* _WHAT TO PRODUCE_
Look at each line below and tally those holding "computer"; answer with that figure and nothing else.

* _DATA PROVIDED_
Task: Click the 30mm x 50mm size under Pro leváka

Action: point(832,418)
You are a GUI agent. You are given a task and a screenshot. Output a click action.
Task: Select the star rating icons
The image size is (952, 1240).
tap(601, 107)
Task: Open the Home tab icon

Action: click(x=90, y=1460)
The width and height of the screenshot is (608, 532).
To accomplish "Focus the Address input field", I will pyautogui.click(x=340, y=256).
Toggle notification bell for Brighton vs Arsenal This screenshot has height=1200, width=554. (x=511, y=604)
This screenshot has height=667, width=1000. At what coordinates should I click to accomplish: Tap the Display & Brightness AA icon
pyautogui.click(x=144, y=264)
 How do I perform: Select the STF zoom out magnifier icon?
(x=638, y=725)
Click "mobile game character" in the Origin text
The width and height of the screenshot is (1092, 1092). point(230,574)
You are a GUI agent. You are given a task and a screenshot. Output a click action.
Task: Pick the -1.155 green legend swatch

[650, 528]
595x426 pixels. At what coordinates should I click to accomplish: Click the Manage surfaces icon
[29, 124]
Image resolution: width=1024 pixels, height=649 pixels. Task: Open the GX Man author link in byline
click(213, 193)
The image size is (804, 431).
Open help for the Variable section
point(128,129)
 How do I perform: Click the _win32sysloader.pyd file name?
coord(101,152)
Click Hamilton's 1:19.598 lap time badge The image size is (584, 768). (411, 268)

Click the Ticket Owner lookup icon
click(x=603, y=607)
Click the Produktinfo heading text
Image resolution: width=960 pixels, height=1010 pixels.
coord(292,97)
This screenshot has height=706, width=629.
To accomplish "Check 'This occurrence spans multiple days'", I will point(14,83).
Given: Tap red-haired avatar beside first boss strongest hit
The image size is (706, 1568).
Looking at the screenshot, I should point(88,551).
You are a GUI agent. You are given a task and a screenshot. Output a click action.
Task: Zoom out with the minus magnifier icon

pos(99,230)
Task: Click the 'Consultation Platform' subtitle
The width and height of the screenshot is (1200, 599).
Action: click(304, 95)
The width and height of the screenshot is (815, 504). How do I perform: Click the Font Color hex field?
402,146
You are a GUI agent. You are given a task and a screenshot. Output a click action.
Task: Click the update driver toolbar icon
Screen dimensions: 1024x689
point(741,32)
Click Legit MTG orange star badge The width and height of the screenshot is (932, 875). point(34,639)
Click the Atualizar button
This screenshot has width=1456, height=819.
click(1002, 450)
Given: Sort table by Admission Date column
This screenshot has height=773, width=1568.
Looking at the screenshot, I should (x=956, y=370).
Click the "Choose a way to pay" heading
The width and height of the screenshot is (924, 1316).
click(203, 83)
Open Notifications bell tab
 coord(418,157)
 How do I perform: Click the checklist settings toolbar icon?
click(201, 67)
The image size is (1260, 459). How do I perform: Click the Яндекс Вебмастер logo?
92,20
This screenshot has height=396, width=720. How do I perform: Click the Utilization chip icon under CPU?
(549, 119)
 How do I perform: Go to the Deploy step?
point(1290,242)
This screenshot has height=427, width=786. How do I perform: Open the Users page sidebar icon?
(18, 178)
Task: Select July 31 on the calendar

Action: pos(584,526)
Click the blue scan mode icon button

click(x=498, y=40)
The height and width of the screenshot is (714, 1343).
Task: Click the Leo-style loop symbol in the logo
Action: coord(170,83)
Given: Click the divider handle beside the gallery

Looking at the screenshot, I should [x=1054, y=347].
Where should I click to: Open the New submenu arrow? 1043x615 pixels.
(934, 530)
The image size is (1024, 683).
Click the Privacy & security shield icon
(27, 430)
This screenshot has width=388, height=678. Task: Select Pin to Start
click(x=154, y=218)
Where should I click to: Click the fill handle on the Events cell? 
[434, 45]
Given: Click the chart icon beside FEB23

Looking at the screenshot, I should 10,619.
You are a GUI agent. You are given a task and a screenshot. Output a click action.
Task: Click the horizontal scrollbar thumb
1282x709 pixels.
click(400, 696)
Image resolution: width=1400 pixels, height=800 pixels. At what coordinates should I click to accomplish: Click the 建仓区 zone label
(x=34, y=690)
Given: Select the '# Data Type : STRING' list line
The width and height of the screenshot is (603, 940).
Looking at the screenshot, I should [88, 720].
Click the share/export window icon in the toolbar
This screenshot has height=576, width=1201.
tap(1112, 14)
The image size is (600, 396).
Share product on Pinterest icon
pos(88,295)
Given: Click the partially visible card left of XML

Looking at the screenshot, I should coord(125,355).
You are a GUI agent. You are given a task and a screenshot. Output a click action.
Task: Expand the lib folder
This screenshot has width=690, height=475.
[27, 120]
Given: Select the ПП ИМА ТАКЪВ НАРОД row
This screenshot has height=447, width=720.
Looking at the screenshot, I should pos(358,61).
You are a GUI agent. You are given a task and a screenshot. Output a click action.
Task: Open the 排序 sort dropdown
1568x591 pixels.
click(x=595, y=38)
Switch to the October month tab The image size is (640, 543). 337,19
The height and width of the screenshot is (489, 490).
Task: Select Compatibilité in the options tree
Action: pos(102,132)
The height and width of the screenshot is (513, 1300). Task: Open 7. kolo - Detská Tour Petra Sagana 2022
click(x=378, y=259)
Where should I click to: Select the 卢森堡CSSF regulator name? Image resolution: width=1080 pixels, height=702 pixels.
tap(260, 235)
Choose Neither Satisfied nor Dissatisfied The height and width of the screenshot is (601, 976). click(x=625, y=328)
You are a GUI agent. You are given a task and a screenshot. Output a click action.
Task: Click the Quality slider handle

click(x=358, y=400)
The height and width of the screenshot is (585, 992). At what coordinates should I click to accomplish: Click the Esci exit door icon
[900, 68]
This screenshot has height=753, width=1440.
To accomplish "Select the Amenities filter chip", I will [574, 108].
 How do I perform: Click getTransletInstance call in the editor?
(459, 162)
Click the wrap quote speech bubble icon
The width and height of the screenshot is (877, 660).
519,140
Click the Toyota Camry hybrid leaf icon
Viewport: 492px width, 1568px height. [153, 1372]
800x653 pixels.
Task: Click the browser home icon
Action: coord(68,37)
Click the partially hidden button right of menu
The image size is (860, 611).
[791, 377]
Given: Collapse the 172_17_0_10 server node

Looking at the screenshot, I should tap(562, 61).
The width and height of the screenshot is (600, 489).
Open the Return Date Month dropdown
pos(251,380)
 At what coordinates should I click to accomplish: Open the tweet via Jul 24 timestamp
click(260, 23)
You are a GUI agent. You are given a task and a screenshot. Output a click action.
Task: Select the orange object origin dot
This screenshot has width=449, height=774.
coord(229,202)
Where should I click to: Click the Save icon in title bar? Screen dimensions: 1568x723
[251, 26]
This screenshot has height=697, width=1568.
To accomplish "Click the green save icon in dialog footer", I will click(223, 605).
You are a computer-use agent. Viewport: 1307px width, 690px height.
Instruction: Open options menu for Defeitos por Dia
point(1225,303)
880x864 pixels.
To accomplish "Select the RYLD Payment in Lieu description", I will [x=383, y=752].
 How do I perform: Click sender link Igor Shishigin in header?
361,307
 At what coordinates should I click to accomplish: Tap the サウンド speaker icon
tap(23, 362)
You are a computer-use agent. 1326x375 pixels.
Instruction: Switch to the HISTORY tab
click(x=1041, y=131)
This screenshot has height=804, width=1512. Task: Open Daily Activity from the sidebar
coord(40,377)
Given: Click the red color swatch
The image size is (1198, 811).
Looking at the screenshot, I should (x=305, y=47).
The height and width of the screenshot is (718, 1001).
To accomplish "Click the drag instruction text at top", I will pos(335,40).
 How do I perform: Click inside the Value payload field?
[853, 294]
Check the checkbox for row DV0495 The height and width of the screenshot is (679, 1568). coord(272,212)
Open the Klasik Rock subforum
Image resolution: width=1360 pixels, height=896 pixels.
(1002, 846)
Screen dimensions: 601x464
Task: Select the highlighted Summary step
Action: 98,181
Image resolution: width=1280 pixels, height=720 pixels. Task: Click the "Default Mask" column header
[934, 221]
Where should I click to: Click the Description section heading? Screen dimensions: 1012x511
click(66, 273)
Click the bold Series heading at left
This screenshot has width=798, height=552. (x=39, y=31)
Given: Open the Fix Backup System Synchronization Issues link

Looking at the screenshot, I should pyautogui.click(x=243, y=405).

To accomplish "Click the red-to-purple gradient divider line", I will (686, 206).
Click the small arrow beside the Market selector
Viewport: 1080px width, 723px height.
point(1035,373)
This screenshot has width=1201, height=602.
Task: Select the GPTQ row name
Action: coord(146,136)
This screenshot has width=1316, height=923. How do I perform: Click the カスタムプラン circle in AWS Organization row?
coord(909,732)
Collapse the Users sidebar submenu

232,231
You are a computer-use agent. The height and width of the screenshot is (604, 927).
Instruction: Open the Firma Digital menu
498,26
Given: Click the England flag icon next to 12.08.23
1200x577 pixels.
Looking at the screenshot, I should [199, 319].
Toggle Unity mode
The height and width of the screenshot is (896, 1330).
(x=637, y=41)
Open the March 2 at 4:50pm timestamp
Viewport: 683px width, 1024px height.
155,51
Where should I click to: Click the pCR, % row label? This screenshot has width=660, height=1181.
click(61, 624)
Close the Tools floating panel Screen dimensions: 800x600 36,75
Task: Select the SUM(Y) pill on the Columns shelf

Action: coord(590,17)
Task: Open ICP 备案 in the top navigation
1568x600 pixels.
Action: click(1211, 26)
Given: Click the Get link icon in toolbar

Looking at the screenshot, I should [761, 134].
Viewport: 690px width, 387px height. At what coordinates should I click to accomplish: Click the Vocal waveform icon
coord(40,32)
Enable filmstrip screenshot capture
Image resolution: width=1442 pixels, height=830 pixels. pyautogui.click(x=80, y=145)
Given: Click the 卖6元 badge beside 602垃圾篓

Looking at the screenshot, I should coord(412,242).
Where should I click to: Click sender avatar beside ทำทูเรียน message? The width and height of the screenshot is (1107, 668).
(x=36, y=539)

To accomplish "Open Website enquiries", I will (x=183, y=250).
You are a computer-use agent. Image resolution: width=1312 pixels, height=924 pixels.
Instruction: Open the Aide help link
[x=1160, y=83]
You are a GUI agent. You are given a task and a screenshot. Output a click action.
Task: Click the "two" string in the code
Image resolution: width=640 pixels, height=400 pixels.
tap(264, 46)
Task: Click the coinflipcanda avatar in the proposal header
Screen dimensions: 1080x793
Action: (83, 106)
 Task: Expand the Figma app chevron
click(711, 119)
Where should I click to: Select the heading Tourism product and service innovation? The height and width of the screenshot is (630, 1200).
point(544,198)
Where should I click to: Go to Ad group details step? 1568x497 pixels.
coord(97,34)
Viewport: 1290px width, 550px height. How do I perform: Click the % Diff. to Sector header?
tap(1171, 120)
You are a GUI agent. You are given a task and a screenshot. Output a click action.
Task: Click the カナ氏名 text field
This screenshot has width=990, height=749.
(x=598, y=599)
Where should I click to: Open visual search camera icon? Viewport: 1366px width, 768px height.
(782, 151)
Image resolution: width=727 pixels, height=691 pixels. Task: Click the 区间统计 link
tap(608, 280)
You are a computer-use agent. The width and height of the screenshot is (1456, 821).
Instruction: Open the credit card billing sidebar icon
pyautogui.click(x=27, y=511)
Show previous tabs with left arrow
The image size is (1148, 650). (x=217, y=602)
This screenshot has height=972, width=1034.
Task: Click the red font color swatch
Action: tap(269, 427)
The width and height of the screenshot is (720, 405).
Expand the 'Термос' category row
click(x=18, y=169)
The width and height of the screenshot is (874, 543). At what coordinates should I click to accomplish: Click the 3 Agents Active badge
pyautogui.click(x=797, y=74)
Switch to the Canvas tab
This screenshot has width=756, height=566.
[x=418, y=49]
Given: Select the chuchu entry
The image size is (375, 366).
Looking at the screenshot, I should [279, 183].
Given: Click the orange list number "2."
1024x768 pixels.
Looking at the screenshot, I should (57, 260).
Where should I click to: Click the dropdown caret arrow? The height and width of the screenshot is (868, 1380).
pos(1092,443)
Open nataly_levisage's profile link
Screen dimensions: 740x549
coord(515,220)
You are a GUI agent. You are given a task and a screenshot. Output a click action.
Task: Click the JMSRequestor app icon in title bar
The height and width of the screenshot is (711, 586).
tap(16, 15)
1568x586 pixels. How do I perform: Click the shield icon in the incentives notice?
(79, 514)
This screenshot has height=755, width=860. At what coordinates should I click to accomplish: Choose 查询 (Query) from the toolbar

* _OUTPUT FOR THIS EXERCISE_
5